TASK DETAILS> A faithful copy of the whole listing is required.

SUPPLIED MATERIAL>
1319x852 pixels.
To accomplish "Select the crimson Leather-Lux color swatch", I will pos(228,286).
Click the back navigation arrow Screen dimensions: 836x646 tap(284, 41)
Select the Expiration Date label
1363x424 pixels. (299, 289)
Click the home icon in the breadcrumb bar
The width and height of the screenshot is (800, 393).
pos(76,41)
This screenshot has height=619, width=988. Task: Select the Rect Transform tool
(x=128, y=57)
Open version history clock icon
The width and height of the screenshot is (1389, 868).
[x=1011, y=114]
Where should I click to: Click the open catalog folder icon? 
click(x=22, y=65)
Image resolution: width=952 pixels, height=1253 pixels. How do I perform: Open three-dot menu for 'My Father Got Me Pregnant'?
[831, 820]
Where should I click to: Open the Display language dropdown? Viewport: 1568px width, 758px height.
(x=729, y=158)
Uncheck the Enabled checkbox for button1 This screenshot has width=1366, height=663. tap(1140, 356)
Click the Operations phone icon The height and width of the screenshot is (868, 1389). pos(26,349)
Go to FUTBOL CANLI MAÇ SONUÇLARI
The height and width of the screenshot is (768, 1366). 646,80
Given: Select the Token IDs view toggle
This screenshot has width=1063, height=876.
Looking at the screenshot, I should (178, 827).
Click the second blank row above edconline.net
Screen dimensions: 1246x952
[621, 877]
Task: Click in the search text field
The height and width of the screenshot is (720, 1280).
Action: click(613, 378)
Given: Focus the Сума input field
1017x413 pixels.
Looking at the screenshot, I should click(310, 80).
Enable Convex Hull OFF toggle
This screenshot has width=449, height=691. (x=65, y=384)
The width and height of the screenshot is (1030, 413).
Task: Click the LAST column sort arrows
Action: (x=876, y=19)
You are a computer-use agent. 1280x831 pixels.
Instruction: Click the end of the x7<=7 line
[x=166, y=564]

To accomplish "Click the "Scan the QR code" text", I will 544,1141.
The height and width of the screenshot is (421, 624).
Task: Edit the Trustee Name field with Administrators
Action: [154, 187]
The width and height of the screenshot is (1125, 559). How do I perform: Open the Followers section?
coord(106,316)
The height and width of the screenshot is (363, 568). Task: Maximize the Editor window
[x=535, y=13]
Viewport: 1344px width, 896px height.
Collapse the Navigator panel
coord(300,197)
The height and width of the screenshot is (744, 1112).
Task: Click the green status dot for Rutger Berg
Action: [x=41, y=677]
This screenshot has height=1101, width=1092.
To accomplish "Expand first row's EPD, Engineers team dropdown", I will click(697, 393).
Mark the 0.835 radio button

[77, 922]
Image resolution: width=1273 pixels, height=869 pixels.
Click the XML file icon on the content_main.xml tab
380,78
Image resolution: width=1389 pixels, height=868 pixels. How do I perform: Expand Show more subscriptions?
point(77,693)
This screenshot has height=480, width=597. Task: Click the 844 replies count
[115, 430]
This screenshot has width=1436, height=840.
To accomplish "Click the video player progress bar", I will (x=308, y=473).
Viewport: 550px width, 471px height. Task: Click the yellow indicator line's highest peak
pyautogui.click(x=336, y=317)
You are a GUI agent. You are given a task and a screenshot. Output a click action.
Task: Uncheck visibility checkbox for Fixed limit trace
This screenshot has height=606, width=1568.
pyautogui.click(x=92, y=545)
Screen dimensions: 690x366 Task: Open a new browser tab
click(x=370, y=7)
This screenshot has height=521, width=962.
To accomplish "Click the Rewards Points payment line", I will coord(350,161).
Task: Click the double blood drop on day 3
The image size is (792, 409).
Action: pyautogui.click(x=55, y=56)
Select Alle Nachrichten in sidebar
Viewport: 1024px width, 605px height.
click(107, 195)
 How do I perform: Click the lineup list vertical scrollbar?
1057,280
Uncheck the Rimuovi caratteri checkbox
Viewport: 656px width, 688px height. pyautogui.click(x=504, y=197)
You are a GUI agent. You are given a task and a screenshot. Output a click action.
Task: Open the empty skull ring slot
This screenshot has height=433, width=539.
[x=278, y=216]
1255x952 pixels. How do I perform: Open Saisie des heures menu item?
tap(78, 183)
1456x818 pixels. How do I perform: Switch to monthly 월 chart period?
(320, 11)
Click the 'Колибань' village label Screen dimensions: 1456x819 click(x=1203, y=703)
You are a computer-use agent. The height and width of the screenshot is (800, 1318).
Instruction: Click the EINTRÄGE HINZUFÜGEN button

FINISHED TASK>
1319x852 pixels.
To accomplish "Select the crimson Leather-Lux color swatch", I will pos(228,286).
Click the back navigation arrow Screen dimensions: 836x646 tap(284, 41)
Select the Expiration Date label
1363x424 pixels. (299, 289)
Click the home icon in the breadcrumb bar
The width and height of the screenshot is (800, 393).
pos(76,41)
This screenshot has height=619, width=988. Task: Select the Rect Transform tool
(x=128, y=57)
Open version history clock icon
The width and height of the screenshot is (1389, 868).
[x=1011, y=114]
Where should I click to: Click the open catalog folder icon? 
click(x=22, y=65)
Image resolution: width=952 pixels, height=1253 pixels. How do I perform: Open three-dot menu for 'My Father Got Me Pregnant'?
[831, 820]
Where should I click to: Open the Display language dropdown? Viewport: 1568px width, 758px height.
(x=729, y=158)
Uncheck the Enabled checkbox for button1 This screenshot has width=1366, height=663. tap(1140, 356)
Click the Operations phone icon The height and width of the screenshot is (868, 1389). pos(26,349)
Go to FUTBOL CANLI MAÇ SONUÇLARI
The height and width of the screenshot is (768, 1366). 646,80
Given: Select the Token IDs view toggle
This screenshot has width=1063, height=876.
Looking at the screenshot, I should (178, 827).
Click the second blank row above edconline.net
Screen dimensions: 1246x952
[621, 877]
Task: Click in the search text field
The height and width of the screenshot is (720, 1280).
Action: click(613, 378)
Given: Focus the Сума input field
1017x413 pixels.
Looking at the screenshot, I should click(310, 80).
Enable Convex Hull OFF toggle
This screenshot has width=449, height=691. (x=65, y=384)
The width and height of the screenshot is (1030, 413).
Task: Click the LAST column sort arrows
Action: (x=876, y=19)
You are a computer-use agent. 1280x831 pixels.
Instruction: Click the end of the x7<=7 line
[x=166, y=564]

To accomplish "Click the "Scan the QR code" text", I will 544,1141.
The height and width of the screenshot is (421, 624).
Task: Edit the Trustee Name field with Administrators
Action: [154, 187]
The width and height of the screenshot is (1125, 559). How do I perform: Open the Followers section?
coord(106,316)
The height and width of the screenshot is (363, 568). Task: Maximize the Editor window
[x=535, y=13]
Viewport: 1344px width, 896px height.
Collapse the Navigator panel
coord(300,197)
The height and width of the screenshot is (744, 1112).
Task: Click the green status dot for Rutger Berg
Action: [x=41, y=677]
This screenshot has height=1101, width=1092.
To accomplish "Expand first row's EPD, Engineers team dropdown", I will click(697, 393).
Mark the 0.835 radio button

[77, 922]
Image resolution: width=1273 pixels, height=869 pixels.
Click the XML file icon on the content_main.xml tab
380,78
Image resolution: width=1389 pixels, height=868 pixels. How do I perform: Expand Show more subscriptions?
point(77,693)
This screenshot has height=480, width=597. Task: Click the 844 replies count
[115, 430]
This screenshot has width=1436, height=840.
To accomplish "Click the video player progress bar", I will (x=308, y=473).
Viewport: 550px width, 471px height. Task: Click the yellow indicator line's highest peak
pyautogui.click(x=336, y=317)
You are a GUI agent. You are given a task and a screenshot. Output a click action.
Task: Uncheck visibility checkbox for Fixed limit trace
This screenshot has height=606, width=1568.
pyautogui.click(x=92, y=545)
Screen dimensions: 690x366 Task: Open a new browser tab
click(x=370, y=7)
This screenshot has height=521, width=962.
To accomplish "Click the Rewards Points payment line", I will coord(350,161).
Task: Click the double blood drop on day 3
The image size is (792, 409).
Action: pyautogui.click(x=55, y=56)
Select Alle Nachrichten in sidebar
Viewport: 1024px width, 605px height.
click(107, 195)
 How do I perform: Click the lineup list vertical scrollbar?
1057,280
Uncheck the Rimuovi caratteri checkbox
Viewport: 656px width, 688px height. pyautogui.click(x=504, y=197)
You are a GUI agent. You are given a task and a screenshot. Output a click action.
Task: Open the empty skull ring slot
This screenshot has height=433, width=539.
[x=278, y=216]
1255x952 pixels. How do I perform: Open Saisie des heures menu item?
tap(78, 183)
1456x818 pixels. How do I perform: Switch to monthly 월 chart period?
(320, 11)
Click the 'Колибань' village label Screen dimensions: 1456x819 click(x=1203, y=703)
You are a computer-use agent. The height and width of the screenshot is (800, 1318).
Instruction: Click the EINTRÄGE HINZUFÜGEN button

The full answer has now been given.